Go through the records line by line from the top and repeat each one exactly, ending with the line that contains "1024x684 pixels.".

Task data:
⟨

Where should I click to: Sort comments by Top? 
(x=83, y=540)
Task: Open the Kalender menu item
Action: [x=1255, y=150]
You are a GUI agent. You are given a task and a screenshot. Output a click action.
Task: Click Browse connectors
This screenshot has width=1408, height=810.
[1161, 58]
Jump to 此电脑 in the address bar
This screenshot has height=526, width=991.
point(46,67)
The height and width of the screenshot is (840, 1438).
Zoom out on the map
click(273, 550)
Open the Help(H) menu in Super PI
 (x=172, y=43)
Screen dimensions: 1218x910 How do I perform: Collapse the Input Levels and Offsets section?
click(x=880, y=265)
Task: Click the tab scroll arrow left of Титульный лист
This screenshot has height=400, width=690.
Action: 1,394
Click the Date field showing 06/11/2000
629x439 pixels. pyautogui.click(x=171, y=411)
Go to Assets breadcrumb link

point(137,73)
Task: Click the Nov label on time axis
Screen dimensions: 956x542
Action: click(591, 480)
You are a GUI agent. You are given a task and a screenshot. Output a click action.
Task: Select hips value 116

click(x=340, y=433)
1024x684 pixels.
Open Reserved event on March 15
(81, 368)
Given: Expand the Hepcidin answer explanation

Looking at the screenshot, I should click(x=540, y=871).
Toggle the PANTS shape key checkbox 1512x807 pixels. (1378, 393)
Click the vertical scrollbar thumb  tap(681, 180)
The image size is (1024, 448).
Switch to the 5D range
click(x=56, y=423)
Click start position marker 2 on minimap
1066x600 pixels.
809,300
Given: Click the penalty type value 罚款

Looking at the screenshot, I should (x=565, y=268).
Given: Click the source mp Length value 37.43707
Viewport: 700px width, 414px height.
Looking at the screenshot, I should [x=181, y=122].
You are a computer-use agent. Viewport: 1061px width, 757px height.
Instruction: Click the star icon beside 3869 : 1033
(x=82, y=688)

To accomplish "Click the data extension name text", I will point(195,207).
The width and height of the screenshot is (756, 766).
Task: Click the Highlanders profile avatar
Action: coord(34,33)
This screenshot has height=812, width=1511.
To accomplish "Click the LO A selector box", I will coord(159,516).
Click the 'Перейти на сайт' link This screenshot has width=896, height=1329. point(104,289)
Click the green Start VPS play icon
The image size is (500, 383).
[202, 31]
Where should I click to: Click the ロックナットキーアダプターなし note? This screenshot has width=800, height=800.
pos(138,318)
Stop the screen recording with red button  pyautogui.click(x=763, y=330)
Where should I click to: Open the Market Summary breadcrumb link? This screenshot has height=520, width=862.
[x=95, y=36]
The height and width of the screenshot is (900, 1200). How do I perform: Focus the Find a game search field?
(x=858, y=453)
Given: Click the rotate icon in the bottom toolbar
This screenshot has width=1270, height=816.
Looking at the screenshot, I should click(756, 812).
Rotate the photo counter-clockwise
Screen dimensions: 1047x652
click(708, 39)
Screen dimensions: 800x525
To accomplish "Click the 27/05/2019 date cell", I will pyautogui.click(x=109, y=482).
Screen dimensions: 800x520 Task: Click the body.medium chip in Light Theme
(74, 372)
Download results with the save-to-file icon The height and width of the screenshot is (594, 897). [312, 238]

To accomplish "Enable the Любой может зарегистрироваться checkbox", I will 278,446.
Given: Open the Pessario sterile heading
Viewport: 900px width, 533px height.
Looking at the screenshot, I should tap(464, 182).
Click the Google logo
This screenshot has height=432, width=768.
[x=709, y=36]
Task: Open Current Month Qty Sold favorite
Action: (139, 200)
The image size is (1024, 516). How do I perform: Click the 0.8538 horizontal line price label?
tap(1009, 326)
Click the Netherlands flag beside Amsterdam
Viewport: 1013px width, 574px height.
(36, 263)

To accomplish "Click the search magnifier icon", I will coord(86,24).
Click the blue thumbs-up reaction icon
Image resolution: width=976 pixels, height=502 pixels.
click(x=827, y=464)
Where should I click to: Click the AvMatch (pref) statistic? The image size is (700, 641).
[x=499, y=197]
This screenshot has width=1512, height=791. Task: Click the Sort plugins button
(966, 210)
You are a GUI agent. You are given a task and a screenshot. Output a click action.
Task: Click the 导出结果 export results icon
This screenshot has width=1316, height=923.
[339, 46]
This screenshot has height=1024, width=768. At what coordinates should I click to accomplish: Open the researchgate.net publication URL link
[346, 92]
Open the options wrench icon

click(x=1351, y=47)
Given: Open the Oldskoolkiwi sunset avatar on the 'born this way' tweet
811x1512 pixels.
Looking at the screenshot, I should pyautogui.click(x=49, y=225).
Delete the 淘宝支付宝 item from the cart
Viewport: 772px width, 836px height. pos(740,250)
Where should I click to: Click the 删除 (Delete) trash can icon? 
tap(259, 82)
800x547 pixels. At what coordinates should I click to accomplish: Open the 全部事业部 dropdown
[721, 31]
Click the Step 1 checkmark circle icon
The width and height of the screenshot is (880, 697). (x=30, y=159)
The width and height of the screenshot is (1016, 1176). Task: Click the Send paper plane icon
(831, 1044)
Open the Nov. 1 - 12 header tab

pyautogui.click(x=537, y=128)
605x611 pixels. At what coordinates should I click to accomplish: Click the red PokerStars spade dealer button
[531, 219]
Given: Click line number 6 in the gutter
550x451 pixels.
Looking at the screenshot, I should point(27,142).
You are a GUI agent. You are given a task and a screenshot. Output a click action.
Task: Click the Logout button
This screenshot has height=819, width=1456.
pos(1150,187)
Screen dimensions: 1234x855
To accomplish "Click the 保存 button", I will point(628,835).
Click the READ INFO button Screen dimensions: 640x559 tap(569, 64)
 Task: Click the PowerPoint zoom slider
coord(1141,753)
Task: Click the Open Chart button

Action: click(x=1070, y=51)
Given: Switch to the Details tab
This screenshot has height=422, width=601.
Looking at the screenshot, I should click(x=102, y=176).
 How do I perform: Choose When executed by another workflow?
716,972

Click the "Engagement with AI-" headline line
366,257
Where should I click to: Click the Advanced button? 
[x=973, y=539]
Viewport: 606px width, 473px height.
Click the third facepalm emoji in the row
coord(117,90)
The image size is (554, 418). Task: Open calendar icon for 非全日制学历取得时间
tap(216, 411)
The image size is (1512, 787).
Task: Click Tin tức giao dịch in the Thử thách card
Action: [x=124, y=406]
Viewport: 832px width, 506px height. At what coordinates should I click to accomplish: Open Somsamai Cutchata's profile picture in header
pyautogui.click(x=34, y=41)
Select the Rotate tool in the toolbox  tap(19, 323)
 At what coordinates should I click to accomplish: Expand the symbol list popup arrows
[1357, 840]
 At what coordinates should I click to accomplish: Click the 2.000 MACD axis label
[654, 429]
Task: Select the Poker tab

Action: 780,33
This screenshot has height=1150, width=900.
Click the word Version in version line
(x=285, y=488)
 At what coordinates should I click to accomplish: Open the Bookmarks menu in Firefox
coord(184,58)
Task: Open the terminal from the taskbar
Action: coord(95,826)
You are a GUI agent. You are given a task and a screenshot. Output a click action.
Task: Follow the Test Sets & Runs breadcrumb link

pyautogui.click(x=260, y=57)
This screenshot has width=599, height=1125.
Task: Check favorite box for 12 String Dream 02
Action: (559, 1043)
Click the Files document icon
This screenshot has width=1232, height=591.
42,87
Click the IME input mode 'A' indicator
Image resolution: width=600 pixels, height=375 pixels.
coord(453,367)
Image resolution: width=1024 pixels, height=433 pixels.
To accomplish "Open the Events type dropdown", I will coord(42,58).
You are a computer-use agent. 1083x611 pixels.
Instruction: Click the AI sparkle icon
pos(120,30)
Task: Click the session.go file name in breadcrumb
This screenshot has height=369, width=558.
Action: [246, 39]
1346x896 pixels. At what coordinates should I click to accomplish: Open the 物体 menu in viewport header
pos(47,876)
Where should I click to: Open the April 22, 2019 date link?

⟩

Written reply:
Where should I click to: Sort comments by Top? 
(x=83, y=540)
Task: Open the Kalender menu item
Action: [x=1255, y=150]
You are a GUI agent. You are given a task and a screenshot. Output a click action.
Task: Click Browse connectors
This screenshot has width=1408, height=810.
[1161, 58]
Jump to 此电脑 in the address bar
This screenshot has height=526, width=991.
point(46,67)
The height and width of the screenshot is (840, 1438).
Zoom out on the map
click(273, 550)
Open the Help(H) menu in Super PI
 (x=172, y=43)
Screen dimensions: 1218x910 How do I perform: Collapse the Input Levels and Offsets section?
click(x=880, y=265)
Task: Click the tab scroll arrow left of Титульный лист
This screenshot has height=400, width=690.
Action: 1,394
Click the Date field showing 06/11/2000
629x439 pixels. pyautogui.click(x=171, y=411)
Go to Assets breadcrumb link

point(137,73)
Task: Click the Nov label on time axis
Screen dimensions: 956x542
Action: click(591, 480)
You are a GUI agent. You are given a task and a screenshot. Output a click action.
Task: Select hips value 116

click(x=340, y=433)
1024x684 pixels.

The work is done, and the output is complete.